The Great Gatchina Palace (Russian: Большой Гатчинский дворец) was built in 1766-1781 in Gatchina town (Russia) by Antonio Rinaldi for Count Grigori Grigoryevich Orlov who was a favourite of Catherine II. The Gatchina Palace is located on the hill above Lake Serebryannoe. It combines themes of a medieval castle and a country residence. Palace interiors are exemplary of Russian classicism at the turn of 18th-19th centuries. The Gatchina Palace was one of the favourite residences of the Imperial family.
Catherine the Great took such a great liking to the Gatchina Palace and park that, at Orlov's death in 1783, she bought it from his heirs and presented it to her son, the future Emperor Paul I. Paul I was the master of Gatchina for 18 years. He invested considerable resources and used his experience from his travels around Europe to make Gatchina an exemplary palace and town. During the 1790s, Paul expanded and rebuilt much of the palace, and renovated interiors in the sumptuous Neoclassical style (illustration, left).

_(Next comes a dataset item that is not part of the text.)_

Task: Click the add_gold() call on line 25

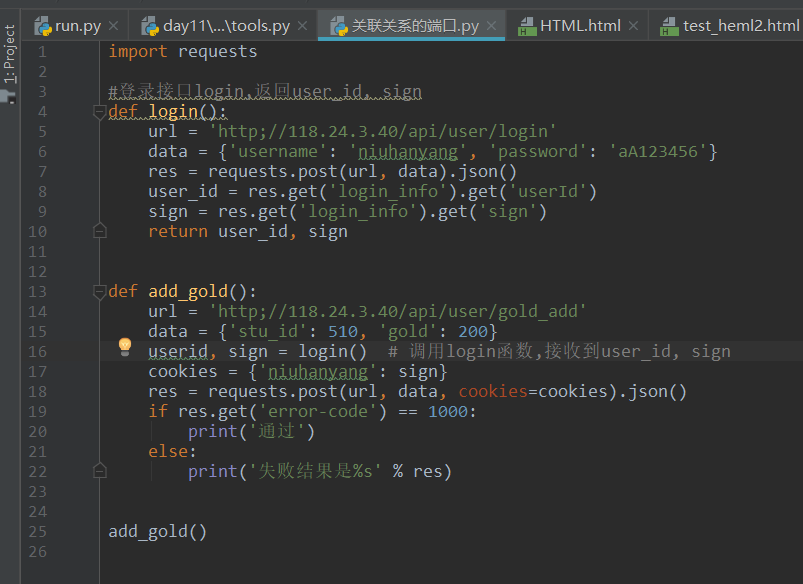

Paul I graced the park with numerous additions, bridges, gates, and pavilions, such as "The Isle of Love", "The Private garden", "The Holland garden" and "The Labyrinth" among many other additions. In 1796, after the death of his mother, Catherine the Great, Paul became Emperor Paul I of Russia, and granted Gatchina the status of Imperial City ( official residence of the Russian Emperors.) A remarkable monument of Paul's reign is the Priory Palace on the shore of the Black Lake. Constructed for the Russian Grand Priory of the Order of St John, it was presented to the Order by a decree of Paul I of Russia dated 23 August 1799.